Nokia and Amazon Web Services (AWS) have announced a collaboration to deploy the first agentic AI-driven 5G-Advanced network slicing solution in the live networks of du and Orange, presented at Mobile World Congress 2026 (Nokia Press Release, 2026). The breakthrough aims to make 5G networks more intelligent, flexible, and responsive to real-world events.

From Static Slices to Intelligent Networks

Network slicing traditionally divides a 5G network into multiple virtual segments, each designed for a particular application, such as industrial IoT, streaming, or enterprise communications (Nokia Press Release, 2026). Previously, these slices were manually configured and required operator intervention, which made them slow to react to sudden surges in demand, like large concerts, sports events, or emergencies (Rao, AWS, 2026).

According to Pallavi Mahajan, Chief Technology and AI Officer at Nokia, the new solution uses agentic AI to automatically analyse data from traffic, events, maps, locations, and weather, adjusting the network in real time to deliver optimal service (Mahajan, 2026). She explained, “By combining Nokia’s advanced network slicing capabilities with agentic AI, we are enabling operators to deliver premium, intent-based services that adapt dynamically to real-world conditions.”

How It Works

The technology integrates Nokia 5G AirScale base stations, MantaRay SMO, and AI modules with AWS Amazon Bedrock, which provides the foundation models and computing infrastructure to run AI-driven network operations (Nokia Press Release, 2026). The AI modules operate in multiple modes—including autonomous, on-demand, scheduled, or chatbot-guided—allowing operators to control network slices flexibly and efficiently (Mahajan, 2026).

Amir Rao, Global Director at AWS, added that this approach allows networks to respond intelligently to real-world conditions: “By integrating agentic AI through Amazon Bedrock, operators can now deliver context-aware network slices that react dynamically, turning slicing into a true business enabler” (Rao, 2026).

Practical Applications

1. Enterprise and Industrial Networks – The AI continuously monitors network performance indicators such as latency and bitrate and adjusts slices across campuses, business parks, and city areas. This ensures that critical systems—like factories, hospitals, or IoT infrastructure—remain fully operational even under heavy load (Nokia Press Release, 2026). In the past, manual adjustments caused delays and service interruptions.

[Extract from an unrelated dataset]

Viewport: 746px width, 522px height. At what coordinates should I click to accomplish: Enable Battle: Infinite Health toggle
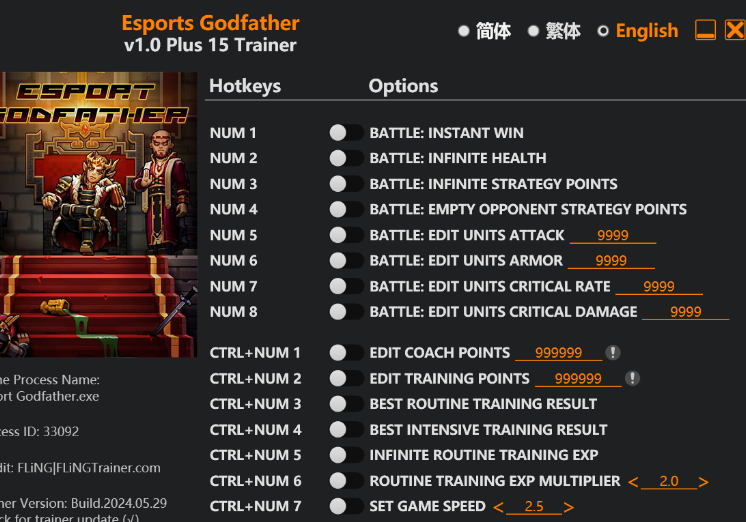(346, 158)
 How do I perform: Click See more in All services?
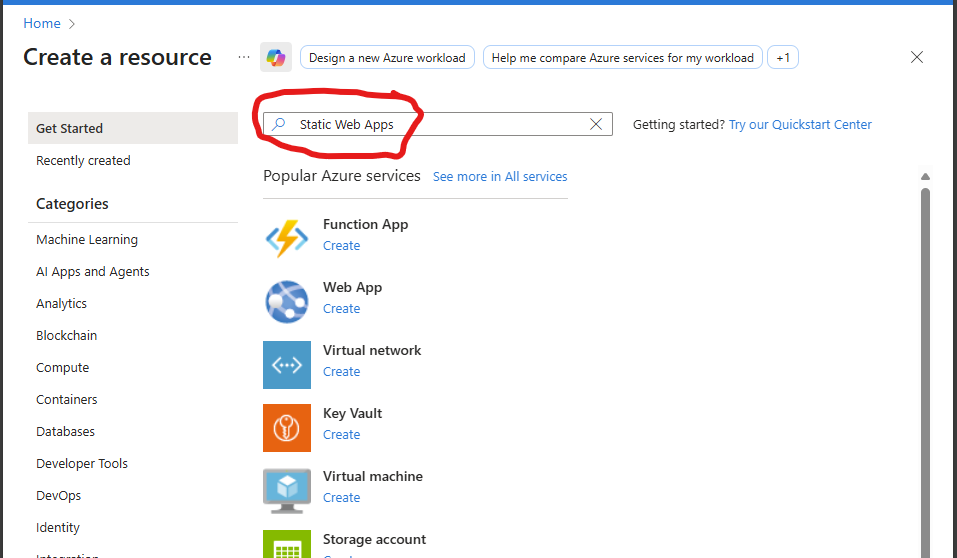click(x=500, y=177)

2. Emergency and On-Demand Slicing – During crises, AI-powered slices prioritise network access for first responders while maintaining quality for high-demand users, such as gamers and streaming customers (Rao, 2026). Previously, emergency traffic often caused congestion and degraded performance.

3. Large Event Optimisation – The AI anticipates network demand for stadiums, concerts, and conferences, allocating capacity for VIP users, broadcasting teams, payment systems, and operational staff (Nokia Press Release, 2026). Earlier methods relied on pre-planned resource allocation, which often resulted in over- or under-provisioned networks.

Key Technology Features

• Edge Slicing: Moves applications closer to end users to reduce latency and improve cloud performance (Nokia Press Release, 2026).

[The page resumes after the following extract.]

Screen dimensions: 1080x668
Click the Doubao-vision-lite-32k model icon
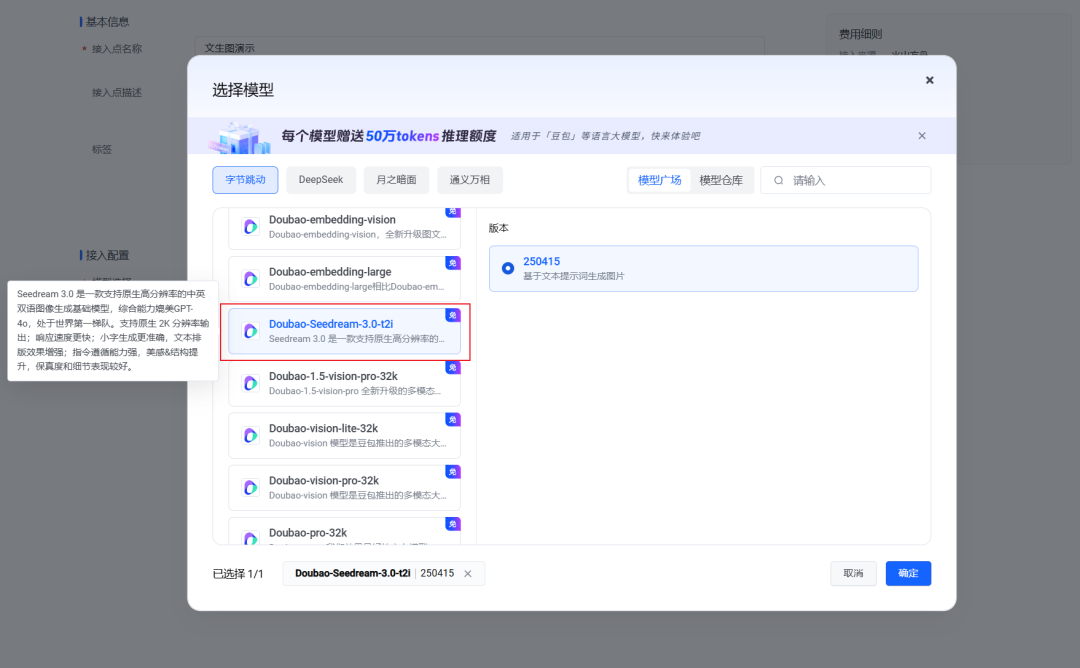(251, 435)
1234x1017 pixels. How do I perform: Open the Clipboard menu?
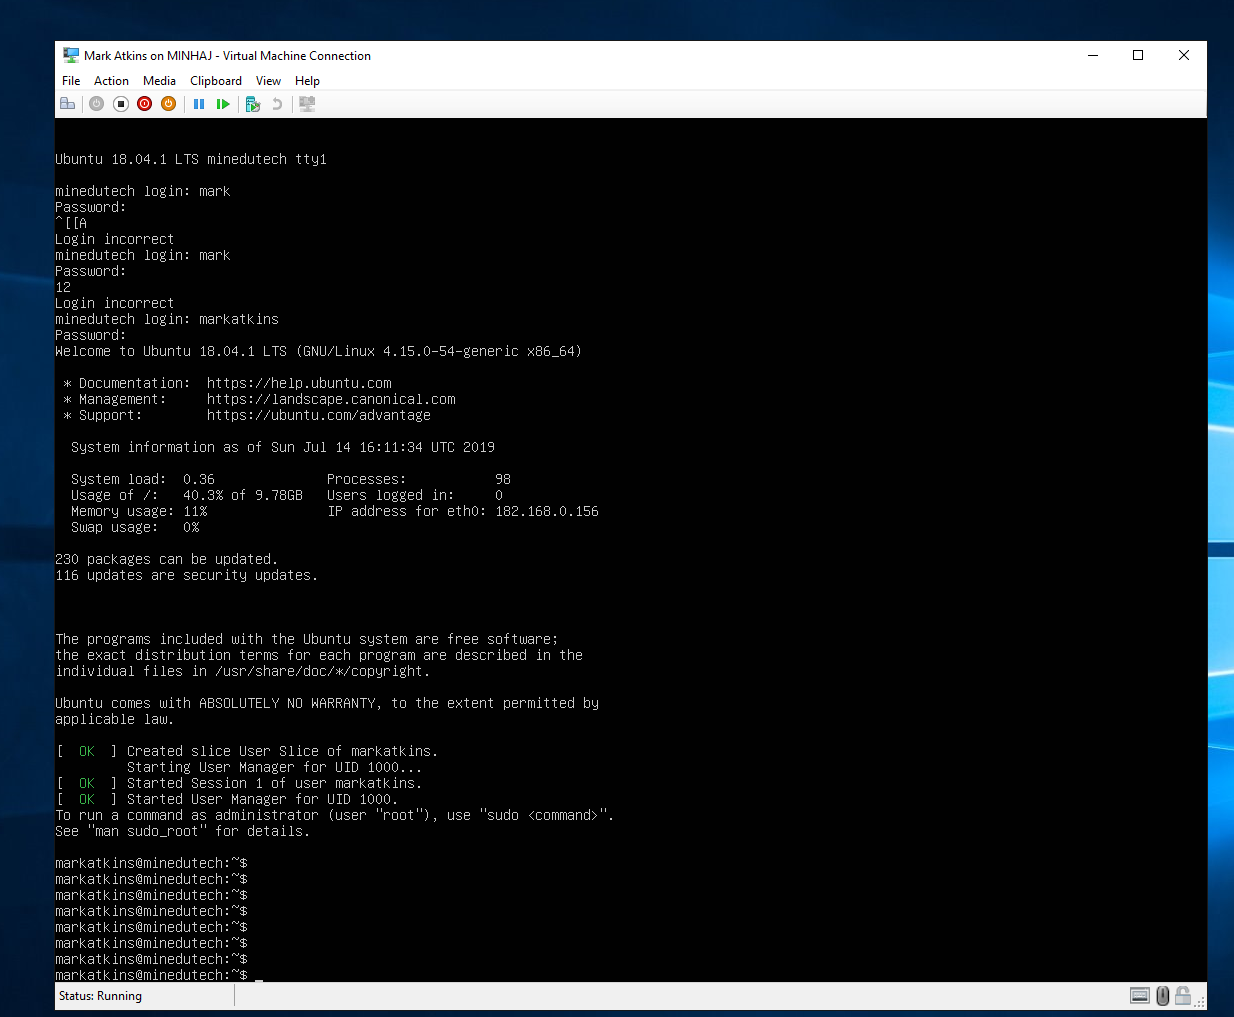point(216,81)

• Amazon EKS Hybrid Nodes: Enables deployment of AI agents and network workloads across both on-premises and cloud infrastructure with unified Kubernetes management (Nokia Press Release, 2026).

• Agentic AI Modules: Leverage multiple sources of open internet data—including events, timetables, traffic, maps, and weather—to continuously optimise network slices in real time (Mahajan, 2026).

Why This Matters

This innovation represents a transition from static, pre-planned 5G networks to AI-native networks capable of self-managing, predicting, and adapting. For consumers, this means smoother connectivity during major events or emergencies. Enterprises benefit from reliable operation for mission-critical applications, while telecom operators gain the ability to offer premium, differentiated services that automatically respond to customer needs (Rao, 2026; Mahajan, 2026).